CTR Home Internal  Relations and Communications Home About CTR Publication Schedule CTR Archives
THURSDAY REPORT ONLINE

October 12, 2000 The problem-solvers: Sally Spilhaus and Kristen Robillard

 

 

Photo of Kristen Robillard and Sally Spilhaus

Kristen Robillard and Sally Spilhaus


by Barbara Black


Sally Spilhaus and Kristen Robillard are just across the street from each other now, but they’re looking forward to sharing adjacent office space in a few months. The reason is their professional affinity.

Spilhaus is the Advisor to the Rector on Rights and Responsibilities, while Robillard is the University Ombudsperson. However often they may brainstorm and consult with one another, though, their jobs are different.

Spilhaus deals with reports of unacceptable behaviour, while Robillard deals with the policies, rules and procedures of the university, from the marking system to the payment of fees, and how they are applied. They function independently and impartially, but “I guess we could say that the two offices balance each other,” Spilhaus said.
“For example, I had a case last year of a student who was acting out in the classroom and became quite violent at one point. At one point he had questions about the way he was treated throughout the process of dealing with his behaviour, and he went to Kristen for that.”

Neither automatically takes the side of the person who comes to them, although they listen carefully and sympathetically. In Robillard’s case, she weighs up the evidence, examines the rules and policies that apply, and then gives her opinion of what is fair, and what can be done.

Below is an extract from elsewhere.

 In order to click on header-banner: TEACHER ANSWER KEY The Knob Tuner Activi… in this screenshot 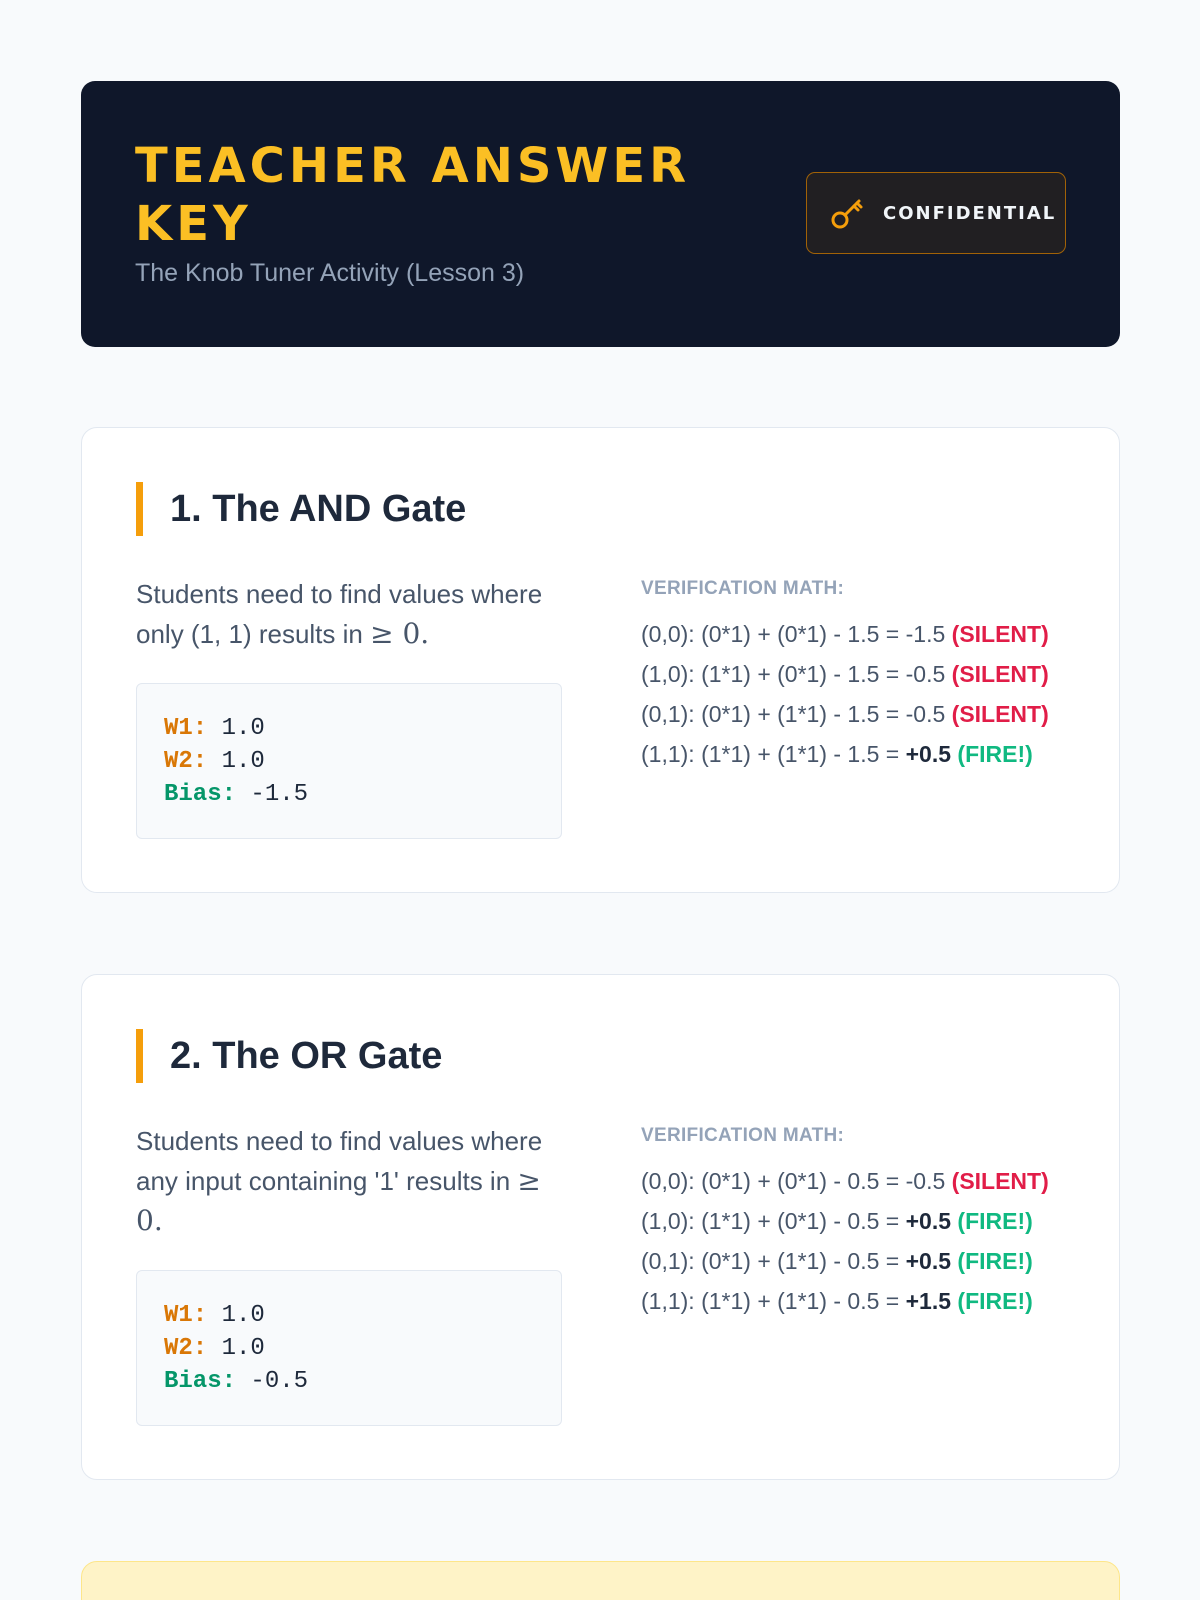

She’ll support a complainant who hasn’t been treated fairly, but “if the university has behaved appropriately, I have to say so and explain my reasoning.”

Spilhaus takes a similar approach. “I’m simply advising, giving the person the sort of information they need to make an informed decision about what to do. If they decide to make a formal complaint, then I make sure that the university’s procedures are applied.”

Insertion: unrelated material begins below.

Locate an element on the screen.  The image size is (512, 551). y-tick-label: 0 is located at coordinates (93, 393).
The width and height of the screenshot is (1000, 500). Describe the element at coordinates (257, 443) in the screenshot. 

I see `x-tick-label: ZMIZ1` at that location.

In an emergency, Spilhaus becomes an agent for the university, and her role is to minimize risk to the rest of us. She says that Concordia’s procedures to deal with threatening behaviour have vastly improved since the Fabrikant murders of August 1992.

She was one of the principal authors of a protocol that provides a coordinated response across the university, an important legacy of that experience.
“Lots of people were trying to do things, but they were going in different directions,” she said. “Now the information is centralized, and the decisions are taken on the best available information.” She has had many requests for information from other universities as a result of the work done in the aftermath of the tragedy.

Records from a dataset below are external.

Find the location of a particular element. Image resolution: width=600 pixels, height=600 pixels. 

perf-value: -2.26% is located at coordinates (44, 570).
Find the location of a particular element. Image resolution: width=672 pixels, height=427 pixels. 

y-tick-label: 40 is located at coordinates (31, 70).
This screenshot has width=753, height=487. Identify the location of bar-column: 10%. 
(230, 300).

Both women work closely with other departments — Security (in Spilhaus’s case), Student Services and the Dean of Students and Legal Counsel. Robillard also works with faculty members, the vice-deans for student affairs and staff.
“A lot of time is spent defining the problem,” Robillard said. “Sometimes people come in with a huge problem that’s very vague, full of emotion and anger, and you have to bring it down to something that’s manageable. That takes time and experience and skill.”

Spilhaus added, “The difficulty, of course, is that initially, you’re reacting to one person’s side of the story.” When you get all the facts, things may look different.

“How you deal with these problems depends on the issue and the person’s motivation,” Robillard said. “In most of the 520 cases the Office dealt with last year, we simply provided information and advice about how to resolve a problem. In the other cases, we intervened on the person’s behalf or conducted a formal investigation and made recommendations.”

The complaints Spilhaus gets about conflict and behaviour have similarities, including a fair amount of cultural misunderstanding, but every emergency is unique. Some of these involve mental illness.

In the 120-odd situations she handles every year, only three or four end in a formal complaint. If the complaint is against a student, it goes to a student hearing board; if it’s against an employee, it is handled by the person who is responsible for discipline under that person’s collective agreement.

Robillard has only been at Concordia since February, when she replaced Suzanne Belson, who was in the position for more than 20 years. She is a social worker with legal training, and her previous experience was in the CLSC health and social service network. She has had to learn a lot about the academic subculture, its hierarchies and archaisms, but she loves the challenge of her work.
Spilhaus was the director of a women’s shelter before coming to the university in 1991 as Sexual Harassment Officer. In a post that at some other universities has been plagued with political naiveté and impulsiveness, she earned a reputation for strength, sensitivity and fairness, and has essentially created the expanded role she now occupies.

Her greatest satisfaction is to find that she has been a successful mentor. “I think the situations I like best are the ones where the student solves the problem with me doing the coaching. Then they can say, I learned something here.”